# Painting my new 1:20 sculpts



## rkapuaala (Jan 3, 2008)

so far I've almost finished painting the face and hands but the rest is just primer.








I've almost completed that face, hands, shirt and hat. The rest is primer. 








Alberts hair and face are almost finished, the rest is just primer. 

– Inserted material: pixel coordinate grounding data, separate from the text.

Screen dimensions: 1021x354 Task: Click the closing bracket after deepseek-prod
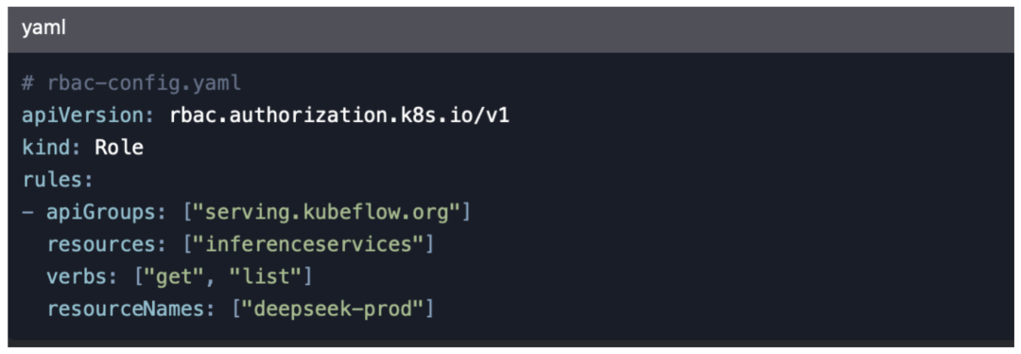[x=430, y=309]
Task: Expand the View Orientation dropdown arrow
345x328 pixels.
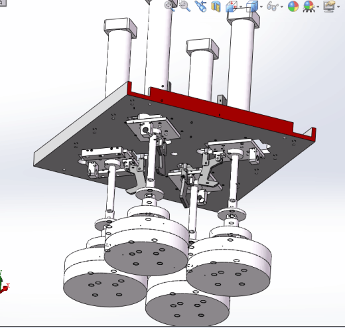Action: [x=241, y=7]
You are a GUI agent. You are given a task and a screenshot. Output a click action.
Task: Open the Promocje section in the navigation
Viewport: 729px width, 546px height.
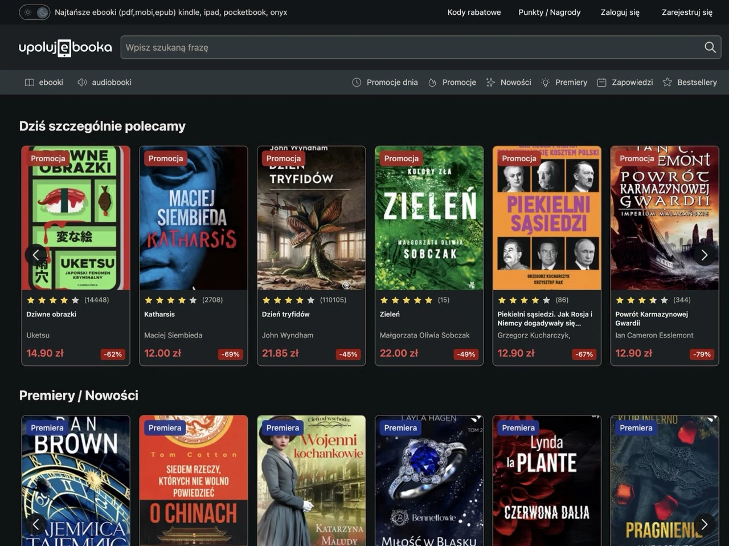point(459,82)
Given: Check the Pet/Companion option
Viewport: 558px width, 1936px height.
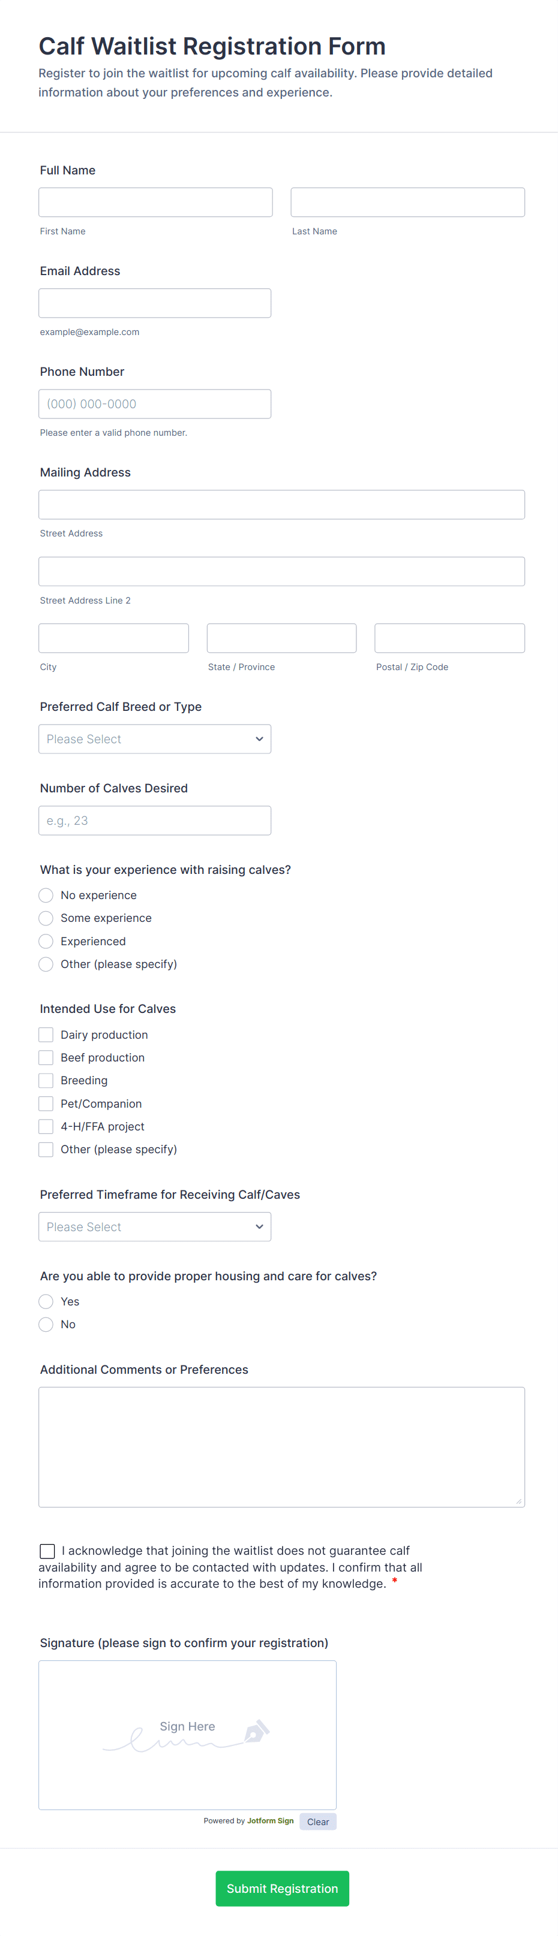Looking at the screenshot, I should (45, 1103).
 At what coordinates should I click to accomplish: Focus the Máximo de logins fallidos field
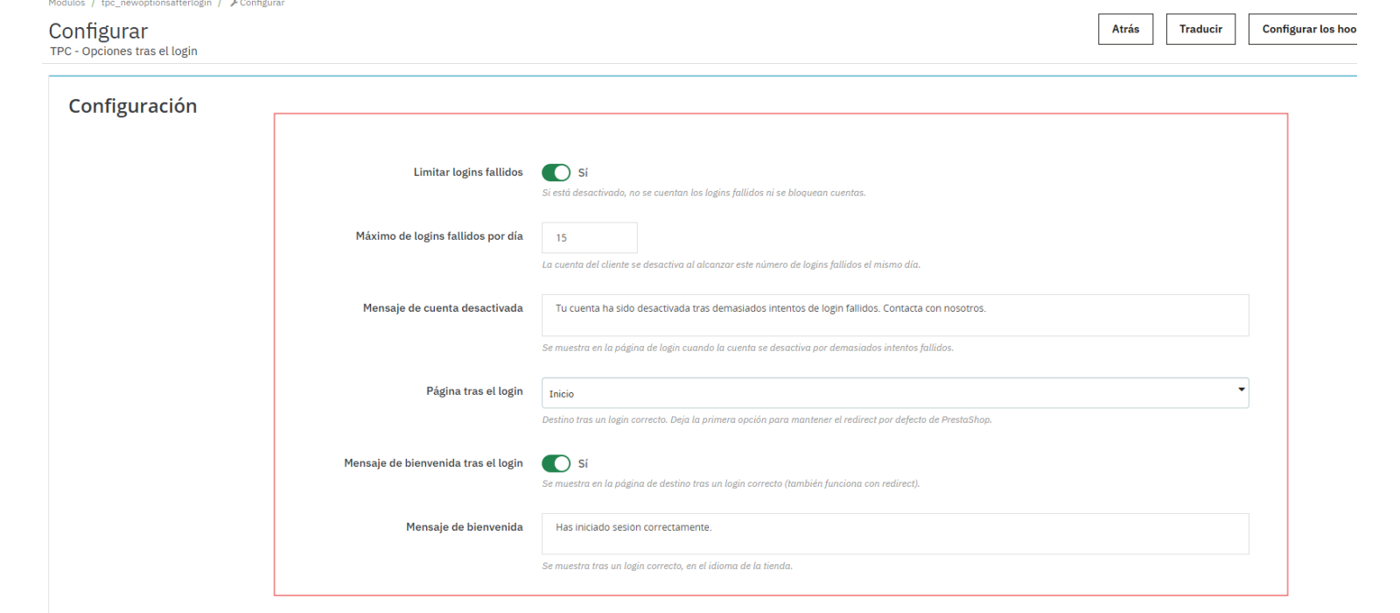point(590,237)
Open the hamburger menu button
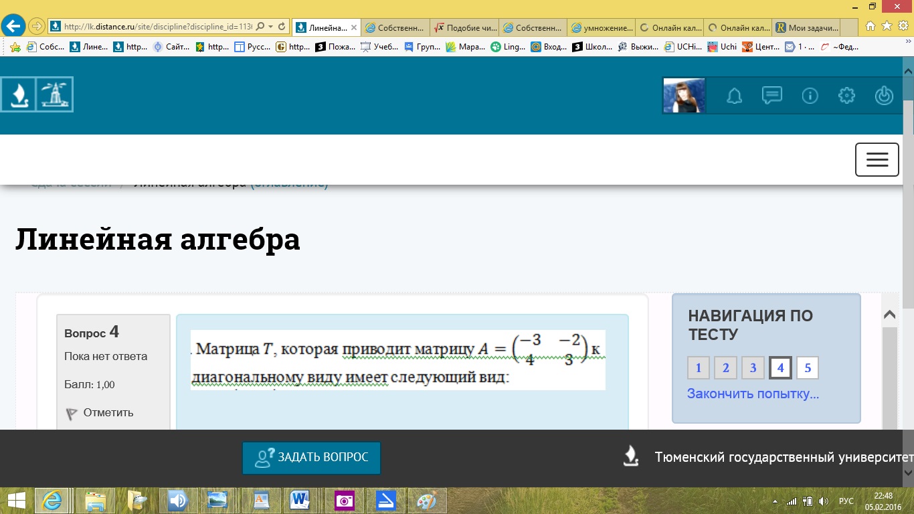The width and height of the screenshot is (914, 514). 877,159
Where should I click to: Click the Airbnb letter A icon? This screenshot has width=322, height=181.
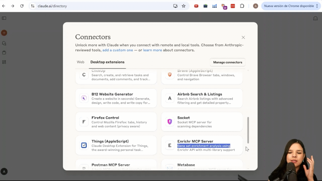pos(170,98)
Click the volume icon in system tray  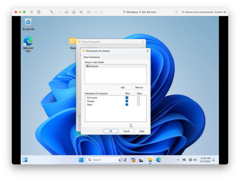pos(195,160)
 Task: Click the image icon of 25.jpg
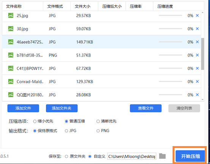coord(11,16)
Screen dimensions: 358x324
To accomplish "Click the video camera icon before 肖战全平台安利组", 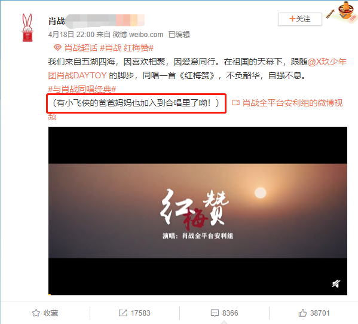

Most of Cy is worked in, and the face and hands are close to finished.


----------



## Crisolite (Jan 9, 2008)

They are looking nice.
Your giving me ideas on the ones I got from you.


----------



## Michael W (Oct 10, 2012)

Nice work. 
What paints and varnihes do ou use for outside? 
Regards michael


----------



## Paulus (May 31, 2008)

Very nice. Great how you paint the faces so realistic!


----------



## rkapuaala (Jan 3, 2008)

Thanks all. 
Michael, I use a combination of exterior primer mixed with acrylic ink and acrylic matt medium with a dryness retarter.
I use the primer as a primer mixed with acrylic ink for my base color and then use it for the overlays as a base mixed with ink and a mixture of matt medium and dryness retarder.
The primer gives me a nice flat finish, and I do not laquer anything as I do not leave the pieces outside. I put them in a box and take them in with me when I'm done running my trains.
I don't know how my concoction will hold up under weather or time. So far I have pieces that are 2 years old and show no sign of the paint deteriorating, but they don't live outside.


----------



## Bob Pero (Jan 13, 2008)

Wow!! Nice work-they look so realistic. You have done a nice job with shading on the clothing to make it look very real. I start my figures with a dark base coat, but have a long way to go to perfect my technique.


----------



## rkapuaala (Jan 3, 2008)

Thanks Bob, I've been picking up a lot of tips from this forum. 

PlanetFigure

They have some fantastic figure painters there and sculptors. I feel like an ant when I see some examples of their skills.


----------



## Michael W (Oct 10, 2012)

Just keep painting you are doing well. Also remember that in 1:20. You need a lot more detail that in smaller scales.... 
Kind regards michael


----------



## joe rusz (Jan 3, 2008)

Richard, you are too modest. Few people can paint figures as well as you. You should do an article for GR or something. BTW, I have not forgeotten about buying stuff. I'm just thrashing, especially now that somebody wants me to do some for-pay work for them.


----------



## rkapuaala (Jan 3, 2008)

Thanks Joe, wish I could get paid once in a while


----------



## tj-lee (Jan 2, 2008)

Richard, 

> wish I could get paid once in a while 

Ain't that the sad, sorry truth? 

Best, 
TJ


----------